Inscrição certa e de peso representativo é a do Hinduísmo, em face do seu assombroso crescimento vegetativo, embora de geografia restrita. A sua variedade de deuses é um elemento aglutinador, como fonte de orientação e de energia. Malgrado a existência de um componente a ser considerado neste episódio: a melhoria do Carma está diretamente relacionada à obtenção da "Mocsa", o estado de elevação espiritual, que faz encerrar o ciclo de reencarnações. Explicamos. Reduzidas as reencarnações, menos gente no mundo. Assim a massa não cresce. Da mesma dificuldade padece o Budismo, com o Nirvana.
Importante, também, o trabalho exercido pela Reforma Protestante. Henrique VIII e Ana Bolena foram o estopim do cisma, com seu caso amoroso. Já Martinho Lutero e João Calvino, para mencionarmos os mais importantes, dotaram, pela divisão, e apesar das discordâncias, o Cristianismo de um potencial ainda maior do que o percorrido até então pela Igreja Católica sem os benefícios da parceria. A rivalidade entre católicos e protestantes fez o caldo do cristianismo engrossar consideravelmente, não há como deixar de reconhecer essa verdade, apesar das guerras que travaram entre si, a ponto de ser credenciada esse tese pelos autores como candidata a concorrer ao prêmio. A competição deu dimensão exuberante aos números.
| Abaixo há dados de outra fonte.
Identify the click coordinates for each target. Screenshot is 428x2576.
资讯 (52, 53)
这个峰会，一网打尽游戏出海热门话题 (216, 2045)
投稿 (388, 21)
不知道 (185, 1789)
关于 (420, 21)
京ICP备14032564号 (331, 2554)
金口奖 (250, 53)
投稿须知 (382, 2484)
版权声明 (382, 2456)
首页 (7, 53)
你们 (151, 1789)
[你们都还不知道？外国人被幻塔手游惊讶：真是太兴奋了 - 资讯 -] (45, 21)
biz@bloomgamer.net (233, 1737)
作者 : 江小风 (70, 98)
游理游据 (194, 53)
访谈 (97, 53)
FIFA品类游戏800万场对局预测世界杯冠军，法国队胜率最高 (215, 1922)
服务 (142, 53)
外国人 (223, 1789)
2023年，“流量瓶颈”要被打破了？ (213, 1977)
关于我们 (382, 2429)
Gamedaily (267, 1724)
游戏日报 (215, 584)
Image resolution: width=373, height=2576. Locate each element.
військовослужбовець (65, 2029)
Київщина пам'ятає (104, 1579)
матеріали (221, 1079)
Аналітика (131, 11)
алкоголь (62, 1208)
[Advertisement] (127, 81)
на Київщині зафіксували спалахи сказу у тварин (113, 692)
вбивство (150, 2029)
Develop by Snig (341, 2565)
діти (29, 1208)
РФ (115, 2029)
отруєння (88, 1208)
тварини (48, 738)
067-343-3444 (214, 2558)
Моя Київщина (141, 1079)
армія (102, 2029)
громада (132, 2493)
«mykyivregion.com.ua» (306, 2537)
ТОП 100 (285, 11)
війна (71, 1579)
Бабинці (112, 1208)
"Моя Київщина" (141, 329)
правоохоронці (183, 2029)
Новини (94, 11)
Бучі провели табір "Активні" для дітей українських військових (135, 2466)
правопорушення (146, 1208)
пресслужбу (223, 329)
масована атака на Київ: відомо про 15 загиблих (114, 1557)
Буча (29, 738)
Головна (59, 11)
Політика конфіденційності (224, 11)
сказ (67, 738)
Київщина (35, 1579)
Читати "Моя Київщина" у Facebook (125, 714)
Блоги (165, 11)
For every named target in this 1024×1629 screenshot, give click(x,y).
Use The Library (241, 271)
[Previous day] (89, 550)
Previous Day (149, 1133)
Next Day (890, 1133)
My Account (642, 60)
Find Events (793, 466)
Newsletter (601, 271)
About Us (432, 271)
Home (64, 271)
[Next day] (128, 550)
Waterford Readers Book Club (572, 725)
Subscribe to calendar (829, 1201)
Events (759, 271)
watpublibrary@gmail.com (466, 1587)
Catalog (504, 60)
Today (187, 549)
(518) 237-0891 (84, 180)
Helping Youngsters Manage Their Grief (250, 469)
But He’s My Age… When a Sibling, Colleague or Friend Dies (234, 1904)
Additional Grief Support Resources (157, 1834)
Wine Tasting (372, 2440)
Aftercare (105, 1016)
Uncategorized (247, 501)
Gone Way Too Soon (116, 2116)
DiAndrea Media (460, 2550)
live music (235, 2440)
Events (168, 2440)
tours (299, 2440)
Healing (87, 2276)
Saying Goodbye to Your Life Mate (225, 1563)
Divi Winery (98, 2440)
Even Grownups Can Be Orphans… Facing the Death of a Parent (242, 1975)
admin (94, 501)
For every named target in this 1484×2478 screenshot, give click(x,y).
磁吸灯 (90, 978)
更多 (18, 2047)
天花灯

Às obras de ficção deveria ser oferecido seguro para impedir o aparecimento de certas figuras cujo ouro ostentado é produzido pelo fogo e não pelo radiar do sol. Uma explicação é devida. Os espertalhões estão sempre à procura de uma Serra Pelada. A riqueza florescendo sem muito esforço. Prêmios da loteria poderiam ser a solução para apaziguar os "anseios e expectativas" dessa categoria existencial… Mas como não é fácil conquistá-los, enveredam pelos caminhos mais curtos… Assim, poderiam ser tentados magicamente a buscar algum tema sobre Israel relacionado com o crescimento da massa e inscrevê-lo no concurso, à busca de monetizar a sua idéia. Nada a ver! Seria puro e indisfarçável oportunismo!
A verdade, no entanto, regurgita com um breve relato. O Judaísmo não tem interesse algum na conversão dos demais mortais. Explicamos. Religião desprovida de proselitismo (talvez a única). Os judeus julgam-se o povo escolhido de Deus e pronto, nada mais restando a fazer senão seguir os ensinamentos da Torá e do Talmud, que o paraíso é macuco no embornal!. "Direito adquirido", sobre o qual Moisés tem grande responsabilidade. Basta conferir o Velho Testamento. A guerra na região é puramente de natureza territorial. A Faixa de Gaza, a Cisjordânia e as Colinas de Golan são questões de geografia e luta pela sua posse territorial, somente isso. Apenas Jerusalém tem símbolos religiosos importantes para as três religiões (judaica, islâmica e católica): as ruínas do Templo de Salomão (ali estão as duas tábuas dos Dez Mandamentos e o Muro das Lamentações, representando o que restou da esplanada); o local em que Maomé subiu aos céus para encontrar-se com Alah (nesta área foi construída a Mesquita de Domo); o túmulo do Calvário, onde Jesus Cristo foi sacrificado e sepultado.
Não há fermento nessa situação descrita, apenas destruição das reservas existentes dessa iguaria logística da alimentação, provocada pela guerra sem fim. E, pronto!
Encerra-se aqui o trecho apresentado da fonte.